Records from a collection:
---

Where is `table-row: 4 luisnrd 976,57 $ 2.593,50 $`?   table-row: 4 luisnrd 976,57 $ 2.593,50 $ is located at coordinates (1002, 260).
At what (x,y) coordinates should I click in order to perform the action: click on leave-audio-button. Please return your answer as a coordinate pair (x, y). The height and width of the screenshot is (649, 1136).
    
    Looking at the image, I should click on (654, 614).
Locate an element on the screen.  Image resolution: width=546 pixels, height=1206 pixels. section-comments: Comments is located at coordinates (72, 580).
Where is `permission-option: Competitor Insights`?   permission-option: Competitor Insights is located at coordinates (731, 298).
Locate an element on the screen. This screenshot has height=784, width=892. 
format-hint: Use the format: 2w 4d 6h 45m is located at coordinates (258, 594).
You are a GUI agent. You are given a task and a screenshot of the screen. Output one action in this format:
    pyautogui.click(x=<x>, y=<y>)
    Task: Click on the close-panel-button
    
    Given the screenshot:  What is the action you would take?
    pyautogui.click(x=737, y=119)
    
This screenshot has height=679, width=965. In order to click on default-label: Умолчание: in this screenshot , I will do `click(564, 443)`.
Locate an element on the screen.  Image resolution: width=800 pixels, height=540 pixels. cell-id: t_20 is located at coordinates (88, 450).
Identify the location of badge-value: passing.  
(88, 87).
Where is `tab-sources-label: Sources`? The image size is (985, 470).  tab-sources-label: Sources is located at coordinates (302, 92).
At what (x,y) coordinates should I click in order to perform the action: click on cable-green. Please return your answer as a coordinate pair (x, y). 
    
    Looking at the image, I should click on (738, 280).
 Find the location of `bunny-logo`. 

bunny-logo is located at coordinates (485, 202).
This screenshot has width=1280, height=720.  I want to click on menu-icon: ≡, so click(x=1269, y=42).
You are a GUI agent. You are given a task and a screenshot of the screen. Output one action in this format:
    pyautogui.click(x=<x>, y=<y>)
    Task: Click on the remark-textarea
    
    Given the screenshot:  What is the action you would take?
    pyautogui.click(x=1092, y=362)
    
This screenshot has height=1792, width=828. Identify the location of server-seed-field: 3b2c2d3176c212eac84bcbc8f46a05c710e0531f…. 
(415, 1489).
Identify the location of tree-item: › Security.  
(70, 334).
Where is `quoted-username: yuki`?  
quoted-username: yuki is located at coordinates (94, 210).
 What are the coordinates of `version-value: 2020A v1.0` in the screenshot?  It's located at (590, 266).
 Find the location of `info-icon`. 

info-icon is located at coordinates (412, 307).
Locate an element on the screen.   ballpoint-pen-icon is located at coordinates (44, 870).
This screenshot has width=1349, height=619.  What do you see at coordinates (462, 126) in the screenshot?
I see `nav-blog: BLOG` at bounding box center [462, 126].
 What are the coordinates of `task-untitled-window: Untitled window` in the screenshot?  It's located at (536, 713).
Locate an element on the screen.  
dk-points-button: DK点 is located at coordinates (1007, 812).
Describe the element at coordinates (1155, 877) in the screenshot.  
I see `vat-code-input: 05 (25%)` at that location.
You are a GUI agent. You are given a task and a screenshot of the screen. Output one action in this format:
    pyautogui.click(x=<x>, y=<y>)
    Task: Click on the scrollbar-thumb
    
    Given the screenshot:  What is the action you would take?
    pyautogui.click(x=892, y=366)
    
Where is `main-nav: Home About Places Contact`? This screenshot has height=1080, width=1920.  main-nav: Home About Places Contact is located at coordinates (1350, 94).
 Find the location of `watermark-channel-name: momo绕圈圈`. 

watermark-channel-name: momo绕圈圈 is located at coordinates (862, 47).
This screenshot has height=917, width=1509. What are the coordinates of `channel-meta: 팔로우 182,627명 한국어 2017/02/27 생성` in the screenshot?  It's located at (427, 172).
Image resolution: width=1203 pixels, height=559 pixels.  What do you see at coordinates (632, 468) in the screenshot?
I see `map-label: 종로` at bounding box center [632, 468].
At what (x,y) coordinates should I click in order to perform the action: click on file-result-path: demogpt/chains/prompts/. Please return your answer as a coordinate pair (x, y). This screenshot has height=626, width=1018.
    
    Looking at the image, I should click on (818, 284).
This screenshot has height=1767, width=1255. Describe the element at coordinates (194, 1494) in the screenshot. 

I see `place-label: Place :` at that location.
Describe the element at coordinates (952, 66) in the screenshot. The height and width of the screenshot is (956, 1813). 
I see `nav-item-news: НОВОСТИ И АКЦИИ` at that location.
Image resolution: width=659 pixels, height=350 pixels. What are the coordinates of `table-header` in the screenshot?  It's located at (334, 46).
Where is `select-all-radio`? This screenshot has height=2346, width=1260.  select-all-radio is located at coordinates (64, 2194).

---

Reproduce, character for character, the stretch of items from the line containing "Describe the element at coordinates (1155, 877)" through the line containing "pyautogui.click(x=892, y=366)".

## TASK ANSWER
Describe the element at coordinates (1155, 877) in the screenshot.  
I see `vat-code-input: 05 (25%)` at that location.
You are a GUI agent. You are given a task and a screenshot of the screen. Output one action in this format:
    pyautogui.click(x=<x>, y=<y>)
    Task: Click on the scrollbar-thumb
    
    Given the screenshot:  What is the action you would take?
    pyautogui.click(x=892, y=366)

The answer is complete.